» EXERCISE: Please convert the listing below into a JSON list of strings, one string per line, leaving out blank lines.
◇ ◇ ◇ ◇
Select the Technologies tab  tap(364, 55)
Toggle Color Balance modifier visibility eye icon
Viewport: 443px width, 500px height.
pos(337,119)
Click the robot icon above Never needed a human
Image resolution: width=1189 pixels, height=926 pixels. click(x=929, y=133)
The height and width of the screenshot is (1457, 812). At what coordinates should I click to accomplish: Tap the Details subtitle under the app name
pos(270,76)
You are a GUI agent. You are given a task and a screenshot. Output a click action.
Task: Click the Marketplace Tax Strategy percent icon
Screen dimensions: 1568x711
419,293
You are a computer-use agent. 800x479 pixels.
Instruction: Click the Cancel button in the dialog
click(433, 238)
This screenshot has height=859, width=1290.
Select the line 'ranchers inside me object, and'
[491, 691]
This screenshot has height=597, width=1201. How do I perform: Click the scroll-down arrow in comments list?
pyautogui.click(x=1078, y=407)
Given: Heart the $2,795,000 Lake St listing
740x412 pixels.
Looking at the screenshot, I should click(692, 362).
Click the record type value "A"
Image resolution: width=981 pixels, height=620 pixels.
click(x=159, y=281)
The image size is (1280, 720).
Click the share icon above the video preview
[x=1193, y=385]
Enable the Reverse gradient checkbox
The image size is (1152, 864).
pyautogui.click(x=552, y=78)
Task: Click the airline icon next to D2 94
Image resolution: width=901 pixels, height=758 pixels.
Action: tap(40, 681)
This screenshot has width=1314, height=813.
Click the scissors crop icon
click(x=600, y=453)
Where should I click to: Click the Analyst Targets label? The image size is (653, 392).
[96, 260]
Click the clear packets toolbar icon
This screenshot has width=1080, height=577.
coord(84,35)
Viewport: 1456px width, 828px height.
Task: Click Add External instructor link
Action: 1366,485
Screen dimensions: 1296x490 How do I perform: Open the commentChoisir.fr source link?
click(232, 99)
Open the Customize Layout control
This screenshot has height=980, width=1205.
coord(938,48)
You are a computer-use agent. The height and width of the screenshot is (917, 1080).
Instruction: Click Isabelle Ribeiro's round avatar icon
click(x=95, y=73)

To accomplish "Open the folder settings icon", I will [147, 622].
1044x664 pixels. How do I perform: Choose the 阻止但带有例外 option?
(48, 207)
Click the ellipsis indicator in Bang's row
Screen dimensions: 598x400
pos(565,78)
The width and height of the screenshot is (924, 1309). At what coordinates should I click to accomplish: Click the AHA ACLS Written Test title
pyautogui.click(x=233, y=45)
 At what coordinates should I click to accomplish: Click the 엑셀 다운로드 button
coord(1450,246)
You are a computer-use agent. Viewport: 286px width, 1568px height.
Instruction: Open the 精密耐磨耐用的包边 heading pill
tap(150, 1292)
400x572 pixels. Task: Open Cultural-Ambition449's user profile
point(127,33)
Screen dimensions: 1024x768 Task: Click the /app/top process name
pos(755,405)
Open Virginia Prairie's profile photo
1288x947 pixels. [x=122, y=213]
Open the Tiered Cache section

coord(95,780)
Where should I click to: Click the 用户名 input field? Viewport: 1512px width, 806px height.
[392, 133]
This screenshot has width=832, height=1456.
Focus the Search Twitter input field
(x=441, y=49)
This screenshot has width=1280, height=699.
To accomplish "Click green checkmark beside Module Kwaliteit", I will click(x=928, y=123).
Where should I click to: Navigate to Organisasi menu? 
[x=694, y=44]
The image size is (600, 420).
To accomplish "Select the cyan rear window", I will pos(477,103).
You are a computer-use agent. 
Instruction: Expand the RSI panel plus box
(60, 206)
◇ ◇ ◇ ◇
» REPLY TO THE TASK:
[
  "Select the Technologies tab  tap(364, 55)",
  "Toggle Color Balance modifier visibility eye icon",
  "Viewport: 443px width, 500px height.",
  "pos(337,119)",
  "Click the robot icon above Never needed a human",
  "Image resolution: width=1189 pixels, height=926 pixels. click(x=929, y=133)",
  "The height and width of the screenshot is (1457, 812). At what coordinates should I click to accomplish: Tap the Details subtitle under the app name",
  "pos(270,76)",
  "You are a GUI agent. You are given a task and a screenshot. Output a click action.",
  "Task: Click the Marketplace Tax Strategy percent icon",
  "Screen dimensions: 1568x711",
  "419,293",
  "You are a computer-use agent. 800x479 pixels.",
  "Instruction: Click the Cancel button in the dialog",
  "click(433, 238)",
  "This screenshot has height=859, width=1290.",
  "Select the line 'ranchers inside me object, and'",
  "[491, 691]",
  "This screenshot has height=597, width=1201. How do I perform: Click the scroll-down arrow in comments list?",
  "pyautogui.click(x=1078, y=407)",
  "Given: Heart the $2,795,000 Lake St listing",
  "740x412 pixels.",
  "Looking at the screenshot, I should click(692, 362).",
  "Click the record type value \"A\"",
  "Image resolution: width=981 pixels, height=620 pixels.",
  "click(x=159, y=281)",
  "The image size is (1280, 720).",
  "Click the share icon above the video preview",
  "[x=1193, y=385]",
  "Enable the Reverse gradient checkbox",
  "The image size is (1152, 864).",
  "pyautogui.click(x=552, y=78)",
  "Task: Click the airline icon next to D2 94",
  "Image resolution: width=901 pixels, height=758 pixels.",
  "Action: tap(40, 681)",
  "This screenshot has width=1314, height=813.",
  "Click the scissors crop icon",
  "click(x=600, y=453)",
  "Where should I click to: Click the Analyst Targets label? The image size is (653, 392).",
  "[96, 260]",
  "Click the clear packets toolbar icon",
  "This screenshot has width=1080, height=577.",
  "coord(84,35)",
  "Viewport: 1456px width, 828px height.",
  "Task: Click Add External instructor link",
  "Action: 1366,485",
  "Screen dimensions: 1296x490 How do I perform: Open the commentChoisir.fr source link?",
  "click(232, 99)",
  "Open the Customize Layout control",
  "This screenshot has height=980, width=1205.",
  "coord(938,48)",
  "You are a computer-use agent. The height and width of the screenshot is (917, 1080).",
  "Instruction: Click Isabelle Ribeiro's round avatar icon",
  "click(x=95, y=73)",
  "To accomplish \"Open the folder settings icon\", I will [147, 622].",
  "1044x664 pixels. How do I perform: Choose the 阻止但带有例外 option?",
  "(48, 207)",
  "Click the ellipsis indicator in Bang's row",
  "Screen dimensions: 598x400",
  "pos(565,78)",
  "The width and height of the screenshot is (924, 1309). At what coordinates should I click to accomplish: Click the AHA ACLS Written Test title",
  "pyautogui.click(x=233, y=45)",
  " At what coordinates should I click to accomplish: Click the 엑셀 다운로드 button",
  "coord(1450,246)",
  "You are a computer-use agent. Viewport: 286px width, 1568px height.",
  "Instruction: Open the 精密耐磨耐用的包边 heading pill",
  "tap(150, 1292)",
  "400x572 pixels. Task: Open Cultural-Ambition449's user profile",
  "point(127,33)",
  "Screen dimensions: 1024x768 Task: Click the /app/top process name",
  "pos(755,405)",
  "Open Virginia Prairie's profile photo",
  "1288x947 pixels. [x=122, y=213]",
  "Open the Tiered Cache section",
  "coord(95,780)",
  "Where should I click to: Click the 用户名 input field? Viewport: 1512px width, 806px height.",
  "[392, 133]",
  "This screenshot has width=832, height=1456.",
  "Focus the Search Twitter input field",
  "(x=441, y=49)",
  "This screenshot has width=1280, height=699.",
  "To accomplish \"Click green checkmark beside Module Kwaliteit\", I will click(x=928, y=123).",
  "Where should I click to: Navigate to Organisasi menu? ",
  "[x=694, y=44]",
  "The image size is (600, 420).",
  "To accomplish \"Select the cyan rear window\", I will pos(477,103).",
  "You are a computer-use agent. ",
  "Instruction: Expand the RSI panel plus box",
  "(60, 206)"
]